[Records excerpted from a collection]
========
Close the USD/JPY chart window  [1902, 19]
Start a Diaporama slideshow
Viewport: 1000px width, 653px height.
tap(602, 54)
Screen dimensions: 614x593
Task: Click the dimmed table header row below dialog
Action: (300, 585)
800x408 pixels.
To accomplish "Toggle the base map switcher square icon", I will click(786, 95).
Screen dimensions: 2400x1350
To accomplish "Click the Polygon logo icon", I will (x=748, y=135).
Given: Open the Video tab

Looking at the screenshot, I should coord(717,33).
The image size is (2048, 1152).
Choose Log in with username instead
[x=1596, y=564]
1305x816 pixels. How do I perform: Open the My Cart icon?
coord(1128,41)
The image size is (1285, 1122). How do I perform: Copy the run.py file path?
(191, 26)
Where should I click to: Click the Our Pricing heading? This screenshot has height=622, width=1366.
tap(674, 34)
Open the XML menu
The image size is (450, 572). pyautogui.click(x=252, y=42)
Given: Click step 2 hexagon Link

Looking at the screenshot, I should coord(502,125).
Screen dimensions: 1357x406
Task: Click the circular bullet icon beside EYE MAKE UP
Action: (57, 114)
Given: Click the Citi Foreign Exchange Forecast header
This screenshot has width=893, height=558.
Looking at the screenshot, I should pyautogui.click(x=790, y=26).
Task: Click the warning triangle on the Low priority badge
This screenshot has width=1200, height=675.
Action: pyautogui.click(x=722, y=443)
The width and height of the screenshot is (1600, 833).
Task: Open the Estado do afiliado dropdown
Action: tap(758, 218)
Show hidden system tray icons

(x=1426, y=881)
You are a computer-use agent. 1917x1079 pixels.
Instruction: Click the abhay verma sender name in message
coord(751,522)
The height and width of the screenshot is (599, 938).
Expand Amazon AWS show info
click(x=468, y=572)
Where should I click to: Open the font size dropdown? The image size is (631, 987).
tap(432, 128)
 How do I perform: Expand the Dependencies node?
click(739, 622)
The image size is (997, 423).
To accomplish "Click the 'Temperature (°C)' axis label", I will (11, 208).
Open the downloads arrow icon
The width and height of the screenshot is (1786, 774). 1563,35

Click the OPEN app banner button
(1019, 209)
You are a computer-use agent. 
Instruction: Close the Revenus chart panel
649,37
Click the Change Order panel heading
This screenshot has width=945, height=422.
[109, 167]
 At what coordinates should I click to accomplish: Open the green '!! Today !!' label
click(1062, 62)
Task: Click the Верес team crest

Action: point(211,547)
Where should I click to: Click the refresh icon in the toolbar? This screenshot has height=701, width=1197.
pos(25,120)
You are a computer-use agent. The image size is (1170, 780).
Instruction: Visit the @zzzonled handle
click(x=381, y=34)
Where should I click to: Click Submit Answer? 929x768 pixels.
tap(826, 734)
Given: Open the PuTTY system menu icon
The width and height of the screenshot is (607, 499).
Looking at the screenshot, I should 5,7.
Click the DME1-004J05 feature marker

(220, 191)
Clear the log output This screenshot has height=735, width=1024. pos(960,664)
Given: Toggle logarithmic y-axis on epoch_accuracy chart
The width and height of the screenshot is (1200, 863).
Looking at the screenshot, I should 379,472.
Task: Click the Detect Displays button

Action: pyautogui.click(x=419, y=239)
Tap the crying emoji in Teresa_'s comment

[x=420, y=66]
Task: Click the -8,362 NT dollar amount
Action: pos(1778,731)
========
→ **What you are asked to do**
When the entries above are retyped, each line must stay exactly as it is.

→ **Task solution**
Close the USD/JPY chart window  [1902, 19]
Start a Diaporama slideshow
Viewport: 1000px width, 653px height.
tap(602, 54)
Screen dimensions: 614x593
Task: Click the dimmed table header row below dialog
Action: (300, 585)
800x408 pixels.
To accomplish "Toggle the base map switcher square icon", I will click(786, 95).
Screen dimensions: 2400x1350
To accomplish "Click the Polygon logo icon", I will (x=748, y=135).
Given: Open the Video tab

Looking at the screenshot, I should coord(717,33).
The image size is (2048, 1152).
Choose Log in with username instead
[x=1596, y=564]
1305x816 pixels. How do I perform: Open the My Cart icon?
coord(1128,41)
The image size is (1285, 1122). How do I perform: Copy the run.py file path?
(191, 26)
Where should I click to: Click the Our Pricing heading? This screenshot has height=622, width=1366.
tap(674, 34)
Open the XML menu
The image size is (450, 572). pyautogui.click(x=252, y=42)
Given: Click step 2 hexagon Link

Looking at the screenshot, I should coord(502,125).
Screen dimensions: 1357x406
Task: Click the circular bullet icon beside EYE MAKE UP
Action: (57, 114)
Given: Click the Citi Foreign Exchange Forecast header
This screenshot has width=893, height=558.
Looking at the screenshot, I should pyautogui.click(x=790, y=26).
Task: Click the warning triangle on the Low priority badge
This screenshot has width=1200, height=675.
Action: pyautogui.click(x=722, y=443)
The width and height of the screenshot is (1600, 833).
Task: Open the Estado do afiliado dropdown
Action: tap(758, 218)
Show hidden system tray icons

(x=1426, y=881)
You are a computer-use agent. 1917x1079 pixels.
Instruction: Click the abhay verma sender name in message
coord(751,522)
The height and width of the screenshot is (599, 938).
Expand Amazon AWS show info
click(x=468, y=572)
Where should I click to: Open the font size dropdown? The image size is (631, 987).
tap(432, 128)
 How do I perform: Expand the Dependencies node?
click(739, 622)
The image size is (997, 423).
To accomplish "Click the 'Temperature (°C)' axis label", I will (11, 208).
Open the downloads arrow icon
The width and height of the screenshot is (1786, 774). 1563,35

Click the OPEN app banner button
(1019, 209)
You are a computer-use agent. 
Instruction: Close the Revenus chart panel
649,37
Click the Change Order panel heading
This screenshot has width=945, height=422.
[109, 167]
 At what coordinates should I click to accomplish: Open the green '!! Today !!' label
click(1062, 62)
Task: Click the Верес team crest

Action: point(211,547)
Where should I click to: Click the refresh icon in the toolbar? This screenshot has height=701, width=1197.
pos(25,120)
You are a computer-use agent. The image size is (1170, 780).
Instruction: Visit the @zzzonled handle
click(x=381, y=34)
Where should I click to: Click Submit Answer? 929x768 pixels.
tap(826, 734)
Given: Open the PuTTY system menu icon
The width and height of the screenshot is (607, 499).
Looking at the screenshot, I should 5,7.
Click the DME1-004J05 feature marker

(220, 191)
Clear the log output This screenshot has height=735, width=1024. pos(960,664)
Given: Toggle logarithmic y-axis on epoch_accuracy chart
The width and height of the screenshot is (1200, 863).
Looking at the screenshot, I should 379,472.
Task: Click the Detect Displays button

Action: pyautogui.click(x=419, y=239)
Tap the crying emoji in Teresa_'s comment

[x=420, y=66]
Task: Click the -8,362 NT dollar amount
Action: pos(1778,731)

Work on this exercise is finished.